▶ _The exercise_: Reproduce every one of the entries below line for line, without changing anything.

(Records for locating described items)
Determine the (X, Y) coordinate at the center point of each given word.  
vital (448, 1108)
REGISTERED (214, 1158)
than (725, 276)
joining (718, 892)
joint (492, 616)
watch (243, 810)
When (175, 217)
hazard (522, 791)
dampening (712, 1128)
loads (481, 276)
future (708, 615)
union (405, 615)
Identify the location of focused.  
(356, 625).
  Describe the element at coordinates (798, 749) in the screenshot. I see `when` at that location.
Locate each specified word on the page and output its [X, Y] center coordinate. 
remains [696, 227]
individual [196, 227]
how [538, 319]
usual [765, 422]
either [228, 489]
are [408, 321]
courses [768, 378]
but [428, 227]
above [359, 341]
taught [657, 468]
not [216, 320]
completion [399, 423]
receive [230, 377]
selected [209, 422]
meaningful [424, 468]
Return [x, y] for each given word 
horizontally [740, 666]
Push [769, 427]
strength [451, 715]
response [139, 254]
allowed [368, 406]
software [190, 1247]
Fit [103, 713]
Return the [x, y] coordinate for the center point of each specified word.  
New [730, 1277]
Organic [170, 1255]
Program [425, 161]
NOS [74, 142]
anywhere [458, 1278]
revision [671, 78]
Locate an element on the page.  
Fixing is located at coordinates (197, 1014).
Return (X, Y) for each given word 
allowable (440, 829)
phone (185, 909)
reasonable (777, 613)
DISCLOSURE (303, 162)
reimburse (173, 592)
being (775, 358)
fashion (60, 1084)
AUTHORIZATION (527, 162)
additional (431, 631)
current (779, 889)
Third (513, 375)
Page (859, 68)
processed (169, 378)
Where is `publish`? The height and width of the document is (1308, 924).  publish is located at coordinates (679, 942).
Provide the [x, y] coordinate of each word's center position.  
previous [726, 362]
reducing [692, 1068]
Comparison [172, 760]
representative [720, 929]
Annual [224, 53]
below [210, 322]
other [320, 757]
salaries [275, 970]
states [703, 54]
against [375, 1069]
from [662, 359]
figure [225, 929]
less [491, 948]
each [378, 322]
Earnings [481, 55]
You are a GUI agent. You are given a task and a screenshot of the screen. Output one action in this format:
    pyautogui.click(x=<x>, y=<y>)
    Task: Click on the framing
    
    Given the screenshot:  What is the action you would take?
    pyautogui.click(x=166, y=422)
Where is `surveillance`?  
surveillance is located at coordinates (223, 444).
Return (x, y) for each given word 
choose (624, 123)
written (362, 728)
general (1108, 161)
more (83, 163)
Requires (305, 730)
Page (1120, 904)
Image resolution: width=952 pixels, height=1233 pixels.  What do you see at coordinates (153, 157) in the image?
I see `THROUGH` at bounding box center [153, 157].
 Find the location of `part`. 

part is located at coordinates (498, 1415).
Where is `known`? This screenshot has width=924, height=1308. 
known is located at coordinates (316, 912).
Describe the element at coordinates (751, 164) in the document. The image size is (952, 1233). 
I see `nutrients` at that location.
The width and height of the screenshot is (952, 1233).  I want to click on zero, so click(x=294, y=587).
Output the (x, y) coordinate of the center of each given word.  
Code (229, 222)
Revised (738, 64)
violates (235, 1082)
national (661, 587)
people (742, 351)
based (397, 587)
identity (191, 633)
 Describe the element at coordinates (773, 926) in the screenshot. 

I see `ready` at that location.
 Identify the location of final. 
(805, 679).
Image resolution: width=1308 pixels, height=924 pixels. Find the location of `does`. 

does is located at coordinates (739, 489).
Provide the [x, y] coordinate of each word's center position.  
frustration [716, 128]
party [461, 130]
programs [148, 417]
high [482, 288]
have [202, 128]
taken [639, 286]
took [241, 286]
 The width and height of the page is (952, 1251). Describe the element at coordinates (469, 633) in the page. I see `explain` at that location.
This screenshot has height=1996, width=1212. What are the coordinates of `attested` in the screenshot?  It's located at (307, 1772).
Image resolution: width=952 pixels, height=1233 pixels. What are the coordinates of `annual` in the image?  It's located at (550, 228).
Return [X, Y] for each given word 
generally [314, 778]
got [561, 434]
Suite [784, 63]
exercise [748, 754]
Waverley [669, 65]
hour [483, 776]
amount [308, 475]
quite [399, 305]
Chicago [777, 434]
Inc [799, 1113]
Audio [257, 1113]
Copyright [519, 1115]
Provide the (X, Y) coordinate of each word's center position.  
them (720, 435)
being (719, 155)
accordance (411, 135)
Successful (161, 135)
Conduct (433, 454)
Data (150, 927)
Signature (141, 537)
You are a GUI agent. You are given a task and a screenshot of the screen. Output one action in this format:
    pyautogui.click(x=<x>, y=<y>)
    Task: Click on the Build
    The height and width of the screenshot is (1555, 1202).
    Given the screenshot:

▶ _Result for this exercise_:
Determine the (X, Y) coordinate at the center point of each given word.  
vital (448, 1108)
REGISTERED (214, 1158)
than (725, 276)
joining (718, 892)
joint (492, 616)
watch (243, 810)
When (175, 217)
hazard (522, 791)
dampening (712, 1128)
loads (481, 276)
future (708, 615)
union (405, 615)
Identify the location of focused.  
(356, 625).
  Describe the element at coordinates (798, 749) in the screenshot. I see `when` at that location.
Locate each specified word on the page and output its [X, Y] center coordinate. 
remains [696, 227]
individual [196, 227]
how [538, 319]
usual [765, 422]
either [228, 489]
are [408, 321]
courses [768, 378]
but [428, 227]
above [359, 341]
taught [657, 468]
not [216, 320]
completion [399, 423]
receive [230, 377]
selected [209, 422]
meaningful [424, 468]
Return [x, y] for each given word 
horizontally [740, 666]
Push [769, 427]
strength [451, 715]
response [139, 254]
allowed [368, 406]
software [190, 1247]
Fit [103, 713]
Return the [x, y] coordinate for the center point of each specified word.  
New [730, 1277]
Organic [170, 1255]
Program [425, 161]
NOS [74, 142]
anywhere [458, 1278]
revision [671, 78]
Locate an element on the page.  
Fixing is located at coordinates (197, 1014).
Return (X, Y) for each given word 
allowable (440, 829)
phone (185, 909)
reasonable (777, 613)
DISCLOSURE (303, 162)
reimburse (173, 592)
being (775, 358)
fashion (60, 1084)
AUTHORIZATION (527, 162)
additional (431, 631)
current (779, 889)
Third (513, 375)
Page (859, 68)
processed (169, 378)
Where is `publish`? The height and width of the document is (1308, 924).  publish is located at coordinates (679, 942).
Provide the [x, y] coordinate of each word's center position.  
previous [726, 362]
reducing [692, 1068]
Comparison [172, 760]
representative [720, 929]
Annual [224, 53]
below [210, 322]
other [320, 757]
salaries [275, 970]
states [703, 54]
against [375, 1069]
from [662, 359]
figure [225, 929]
less [491, 948]
each [378, 322]
Earnings [481, 55]
You are a GUI agent. You are given a task and a screenshot of the screen. Output one action in this format:
    pyautogui.click(x=<x>, y=<y>)
    Task: Click on the framing
    
    Given the screenshot:  What is the action you would take?
    pyautogui.click(x=166, y=422)
Where is `surveillance`?  
surveillance is located at coordinates (223, 444).
Return (x, y) for each given word 
choose (624, 123)
written (362, 728)
general (1108, 161)
more (83, 163)
Requires (305, 730)
Page (1120, 904)
Image resolution: width=952 pixels, height=1233 pixels.  What do you see at coordinates (153, 157) in the image?
I see `THROUGH` at bounding box center [153, 157].
 Find the location of `part`. 

part is located at coordinates (498, 1415).
Where is `known`? This screenshot has width=924, height=1308. 
known is located at coordinates (316, 912).
Describe the element at coordinates (751, 164) in the document. The image size is (952, 1233). 
I see `nutrients` at that location.
The width and height of the screenshot is (952, 1233).  I want to click on zero, so click(x=294, y=587).
Output the (x, y) coordinate of the center of each given word.  
Code (229, 222)
Revised (738, 64)
violates (235, 1082)
national (661, 587)
people (742, 351)
based (397, 587)
identity (191, 633)
 Describe the element at coordinates (773, 926) in the screenshot. 

I see `ready` at that location.
 Identify the location of final. 
(805, 679).
Image resolution: width=1308 pixels, height=924 pixels. Find the location of `does`. 

does is located at coordinates (739, 489).
Provide the [x, y] coordinate of each word's center position.  
frustration [716, 128]
party [461, 130]
programs [148, 417]
high [482, 288]
have [202, 128]
taken [639, 286]
took [241, 286]
 The width and height of the page is (952, 1251). Describe the element at coordinates (469, 633) in the page. I see `explain` at that location.
This screenshot has height=1996, width=1212. What are the coordinates of `attested` in the screenshot?  It's located at (307, 1772).
Image resolution: width=952 pixels, height=1233 pixels. What are the coordinates of `annual` in the image?  It's located at (550, 228).
Return [X, Y] for each given word 
generally [314, 778]
got [561, 434]
Suite [784, 63]
exercise [748, 754]
Waverley [669, 65]
hour [483, 776]
amount [308, 475]
quite [399, 305]
Chicago [777, 434]
Inc [799, 1113]
Audio [257, 1113]
Copyright [519, 1115]
Provide the (X, Y) coordinate of each word's center position.  
them (720, 435)
being (719, 155)
accordance (411, 135)
Successful (161, 135)
Conduct (433, 454)
Data (150, 927)
Signature (141, 537)
You are a GUI agent. You are given a task and a screenshot of the screen. Output one action in this format:
    pyautogui.click(x=<x>, y=<y>)
    Task: Click on the Build
    The height and width of the screenshot is (1555, 1202).
    Given the screenshot:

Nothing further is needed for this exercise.